Automated red teamers always produce alarming results — they are designed to. A CISO shown these results reasonably concludes their system is dangerous and buys guardrails. The correct interpretation: every transformer-based system is breakable; your system is not unusual; the guardrails being sold to you will not change that.

Concrete advice for product teams

Scenario 1: Conversational AI, no tool access, affects only the user interacting. Risk is limited. User can only harm themselves. Invest nothing in AI-specific security; invest in standard input/output hygiene.

Scenario 2: Agent with real-world capabilities. Apply classical least-privilege design:

Read-only by default; explicit write-permissions are a security boundary
Each permission the agent has is a potential attack surface — enumerate them
Apply the “angry god” test: if this agent were controlled by a malicious actor, what is the maximum damage it could do? That is your threat model
Human review before any high-stakes irreversible action

Skill investment. Hire or develop “cybersecurity + AI” hybrid skills — people who understand both the classical security model (patch, audit, permissioning) and why AI breaks the assumptions of that model (“you can’t patch a brain”).

Do not.

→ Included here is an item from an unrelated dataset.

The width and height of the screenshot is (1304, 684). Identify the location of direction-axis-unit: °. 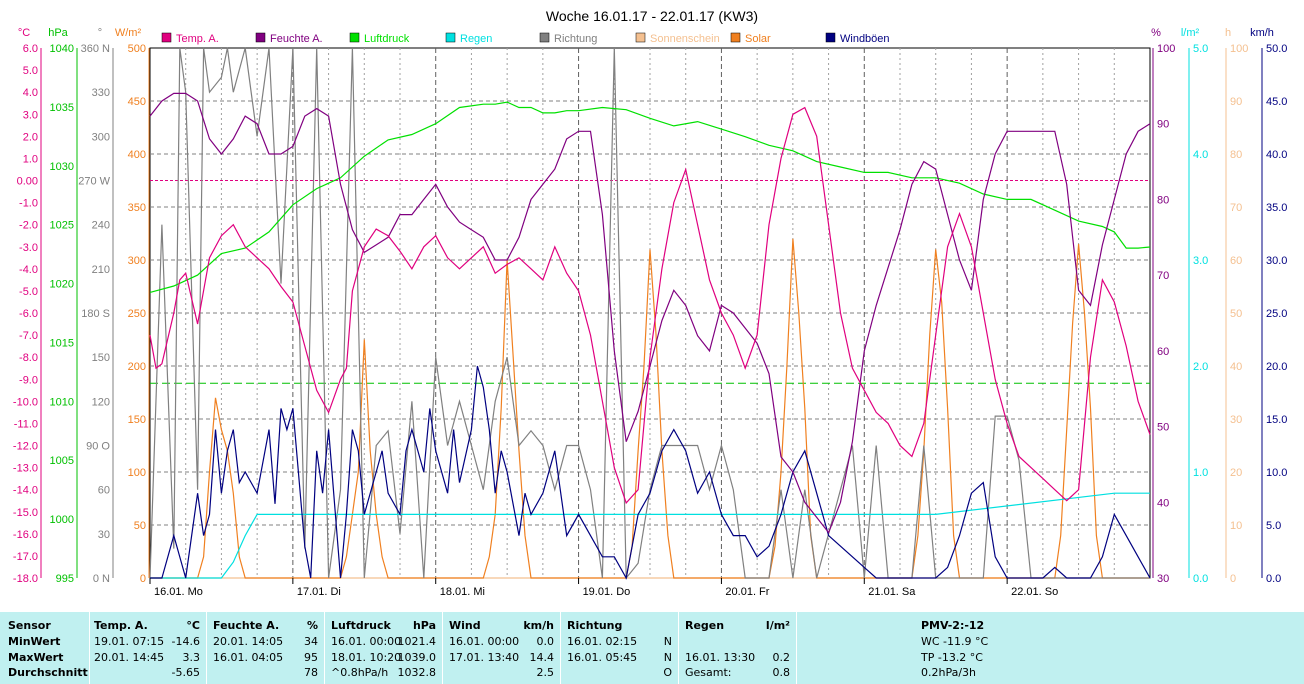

Deploy guardrails expecting security. Do not implement prompt-based defences (“ignore malicious instructions”). Do not rely on automated red teaming reports as proof of vulnerability — they prove nothing unique about your system.

The structural framing

The key insight for understanding AI security: it is adversarial robustness, not classical security. Classical security is discrete: vulnerabilities can be enumerated and patched. Adversarial robustness is continuous: the model’s behaviour is a function over an infinite input space; there is no patch that closes a continuous boundary.

This distinction is why the AI security industry’s framing is flawed: it is selling a patch-like solution to a problem that does not admit patches.